# Records for the exercise
________
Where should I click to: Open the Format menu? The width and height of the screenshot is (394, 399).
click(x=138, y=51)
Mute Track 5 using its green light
________
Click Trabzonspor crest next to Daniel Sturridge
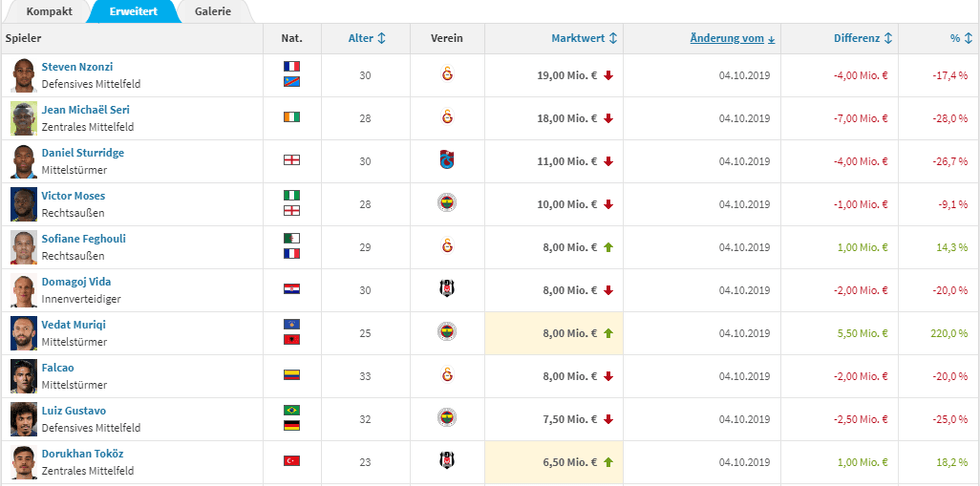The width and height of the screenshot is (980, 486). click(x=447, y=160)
________
# What you should do
Please reproduce the data word for word, beginning at the line that contains "Click Trabzonspor crest" and stopping after the line that contains "The width and height of the screenshot is (980, 486).". Leave any pictures out.

# Complete output
Click Trabzonspor crest next to Daniel Sturridge
The width and height of the screenshot is (980, 486). click(x=447, y=160)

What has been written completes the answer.